Filippo Brunelleschi: the protagonist of the early Italian Renaissance
Filippo Brunelleschi (1377-1466) was the true protagonist of the Italian Early Renaissance.
In 1398 he asked to be admitted as a goldsmith in the corporation of the Art of Silk of Florence. Along with Donatello, he traveled to Rome where he was struck by the majesty of buildings and the perfection of the bodies of classical sculptures.
Returning to Florence around 1415, Brunelleschi sculpted the subject of the Crucifix that is now in the inside of the Church of Santa Maria Novella in Florence. The architectural production of Brunelleschi began in 1418 when he participated, together with others, in the competition for the Dome of Santa Maria del Fiore, or the Florence Cathedral.
The following year he designed the Spedale degli Innocenti and in 1421 reconstructed the Church of San Lorenzo in Florence, on behalf of the Medici family, with the wonderful Old Sacristy built between 1420 and 1427.
The last projects of Brunelleschi were the Chapel of the Pazzi (in the Church of Santa Croce), the Church of Santo Spirito and the project for the central part of Palazzo Pitti, whose accomplishments took place after his death.
Thanks to the protagonist of the early Italian Renaissance, Filippo Brunelleschi and the Medici family, Florence experienced a period of genuine revival in which the main buildings that today make the Cradle of the Renaissance were designed and built by many artists well known nowadays.

■ **Exercise**
Answer from the Brunelleschi text:
(a) In what year did Brunelleschi ask to be admitted as a goldsmith?
(b) Who traveled with him to Rome?
(c) Between which years was the Old Sacristy built?
The saved entries aren't needed for anything here.

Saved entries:
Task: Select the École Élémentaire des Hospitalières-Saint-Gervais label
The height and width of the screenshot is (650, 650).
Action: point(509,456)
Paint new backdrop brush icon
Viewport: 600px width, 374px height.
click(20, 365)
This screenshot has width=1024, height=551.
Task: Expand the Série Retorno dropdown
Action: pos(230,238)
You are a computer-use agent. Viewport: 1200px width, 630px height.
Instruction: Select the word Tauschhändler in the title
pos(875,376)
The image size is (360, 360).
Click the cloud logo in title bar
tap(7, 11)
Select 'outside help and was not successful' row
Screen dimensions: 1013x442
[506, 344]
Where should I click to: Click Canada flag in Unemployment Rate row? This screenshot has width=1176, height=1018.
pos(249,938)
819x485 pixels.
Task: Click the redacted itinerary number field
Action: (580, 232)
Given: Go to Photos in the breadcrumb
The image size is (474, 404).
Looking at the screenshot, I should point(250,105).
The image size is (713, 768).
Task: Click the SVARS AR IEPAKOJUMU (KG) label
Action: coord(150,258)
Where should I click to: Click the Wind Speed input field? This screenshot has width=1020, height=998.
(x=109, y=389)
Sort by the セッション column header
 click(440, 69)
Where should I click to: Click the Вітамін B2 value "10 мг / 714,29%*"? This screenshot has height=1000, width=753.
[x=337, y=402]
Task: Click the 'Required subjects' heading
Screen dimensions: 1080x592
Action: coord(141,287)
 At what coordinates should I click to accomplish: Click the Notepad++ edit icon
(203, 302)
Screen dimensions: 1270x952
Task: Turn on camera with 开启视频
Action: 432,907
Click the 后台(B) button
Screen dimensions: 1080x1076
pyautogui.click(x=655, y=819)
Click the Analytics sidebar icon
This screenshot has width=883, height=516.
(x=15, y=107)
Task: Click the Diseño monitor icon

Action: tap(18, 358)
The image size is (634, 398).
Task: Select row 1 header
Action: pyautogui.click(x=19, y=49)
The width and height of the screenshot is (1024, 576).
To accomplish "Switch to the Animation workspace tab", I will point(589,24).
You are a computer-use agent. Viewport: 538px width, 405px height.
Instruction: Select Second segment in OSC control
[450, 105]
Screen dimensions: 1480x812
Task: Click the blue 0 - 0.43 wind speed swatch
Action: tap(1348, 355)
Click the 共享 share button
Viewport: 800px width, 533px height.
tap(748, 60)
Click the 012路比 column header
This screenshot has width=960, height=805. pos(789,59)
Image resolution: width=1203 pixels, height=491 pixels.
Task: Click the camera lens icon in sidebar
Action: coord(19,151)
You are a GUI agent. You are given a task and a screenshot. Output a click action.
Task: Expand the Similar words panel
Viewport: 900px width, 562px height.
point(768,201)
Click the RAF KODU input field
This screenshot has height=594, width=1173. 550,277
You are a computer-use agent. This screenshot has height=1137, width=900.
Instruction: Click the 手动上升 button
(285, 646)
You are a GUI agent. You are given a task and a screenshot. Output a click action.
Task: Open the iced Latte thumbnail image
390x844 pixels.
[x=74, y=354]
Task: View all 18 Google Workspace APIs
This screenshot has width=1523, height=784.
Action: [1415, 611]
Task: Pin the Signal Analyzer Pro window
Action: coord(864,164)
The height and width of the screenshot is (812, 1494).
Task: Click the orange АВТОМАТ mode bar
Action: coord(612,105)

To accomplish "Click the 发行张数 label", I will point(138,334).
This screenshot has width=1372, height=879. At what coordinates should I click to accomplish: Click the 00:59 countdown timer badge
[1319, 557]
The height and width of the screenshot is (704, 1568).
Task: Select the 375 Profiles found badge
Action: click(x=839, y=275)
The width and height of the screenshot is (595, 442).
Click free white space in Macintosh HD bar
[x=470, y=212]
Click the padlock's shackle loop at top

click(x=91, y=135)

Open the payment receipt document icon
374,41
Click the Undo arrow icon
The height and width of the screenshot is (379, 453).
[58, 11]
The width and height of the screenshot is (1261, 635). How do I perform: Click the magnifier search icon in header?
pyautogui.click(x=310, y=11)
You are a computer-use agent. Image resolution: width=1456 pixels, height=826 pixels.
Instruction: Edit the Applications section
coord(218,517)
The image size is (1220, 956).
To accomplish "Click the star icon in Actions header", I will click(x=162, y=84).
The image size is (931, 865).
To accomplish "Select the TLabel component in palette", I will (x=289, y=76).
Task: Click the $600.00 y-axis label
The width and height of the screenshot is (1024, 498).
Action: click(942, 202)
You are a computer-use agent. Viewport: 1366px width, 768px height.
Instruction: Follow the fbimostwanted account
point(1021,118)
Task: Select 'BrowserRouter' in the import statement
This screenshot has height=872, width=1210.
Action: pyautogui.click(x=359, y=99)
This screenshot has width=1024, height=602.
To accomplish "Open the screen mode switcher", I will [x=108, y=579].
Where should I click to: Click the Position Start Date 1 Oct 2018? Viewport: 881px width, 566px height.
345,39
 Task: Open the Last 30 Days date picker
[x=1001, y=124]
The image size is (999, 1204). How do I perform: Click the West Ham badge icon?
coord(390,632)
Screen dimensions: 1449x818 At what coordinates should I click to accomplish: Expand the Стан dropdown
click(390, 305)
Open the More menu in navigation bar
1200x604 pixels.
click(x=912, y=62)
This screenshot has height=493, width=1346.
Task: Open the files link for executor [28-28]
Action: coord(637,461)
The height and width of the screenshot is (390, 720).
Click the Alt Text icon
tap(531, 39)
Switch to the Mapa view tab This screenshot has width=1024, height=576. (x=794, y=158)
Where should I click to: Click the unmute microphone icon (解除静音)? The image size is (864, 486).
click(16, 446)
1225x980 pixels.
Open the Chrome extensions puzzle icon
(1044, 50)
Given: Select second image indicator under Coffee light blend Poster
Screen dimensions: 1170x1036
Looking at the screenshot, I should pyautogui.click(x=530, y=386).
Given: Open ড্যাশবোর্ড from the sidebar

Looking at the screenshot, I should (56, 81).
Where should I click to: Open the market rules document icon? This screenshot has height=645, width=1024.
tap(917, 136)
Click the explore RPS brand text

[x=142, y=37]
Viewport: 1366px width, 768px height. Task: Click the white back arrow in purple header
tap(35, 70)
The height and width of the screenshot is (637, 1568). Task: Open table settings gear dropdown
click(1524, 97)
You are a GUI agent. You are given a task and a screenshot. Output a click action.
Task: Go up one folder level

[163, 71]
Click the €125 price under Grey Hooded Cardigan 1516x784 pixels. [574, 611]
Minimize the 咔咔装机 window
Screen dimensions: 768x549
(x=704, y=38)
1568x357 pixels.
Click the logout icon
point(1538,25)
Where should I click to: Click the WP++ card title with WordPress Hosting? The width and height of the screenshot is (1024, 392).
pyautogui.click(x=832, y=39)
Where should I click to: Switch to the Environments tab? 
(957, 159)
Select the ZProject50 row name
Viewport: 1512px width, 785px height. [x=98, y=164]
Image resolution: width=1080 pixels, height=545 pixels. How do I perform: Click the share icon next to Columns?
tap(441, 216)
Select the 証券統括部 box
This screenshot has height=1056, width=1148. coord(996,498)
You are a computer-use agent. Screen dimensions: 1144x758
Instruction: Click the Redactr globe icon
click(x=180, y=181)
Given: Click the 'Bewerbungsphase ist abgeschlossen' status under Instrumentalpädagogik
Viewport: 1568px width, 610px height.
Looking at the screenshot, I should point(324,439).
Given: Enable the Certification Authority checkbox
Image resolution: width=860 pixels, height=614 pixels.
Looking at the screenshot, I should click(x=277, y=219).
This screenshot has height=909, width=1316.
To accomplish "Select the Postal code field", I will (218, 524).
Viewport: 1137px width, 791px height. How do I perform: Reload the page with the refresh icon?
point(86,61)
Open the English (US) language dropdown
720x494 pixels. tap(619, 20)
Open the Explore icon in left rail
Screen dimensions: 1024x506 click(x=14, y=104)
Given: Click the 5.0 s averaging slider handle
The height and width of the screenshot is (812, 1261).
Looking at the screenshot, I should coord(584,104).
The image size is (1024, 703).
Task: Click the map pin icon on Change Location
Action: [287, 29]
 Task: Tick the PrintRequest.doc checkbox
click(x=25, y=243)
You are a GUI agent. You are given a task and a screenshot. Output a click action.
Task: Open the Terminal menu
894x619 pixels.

■ **Response below**
(a) 1398
(b) Donatello
(c) 1420 and 1427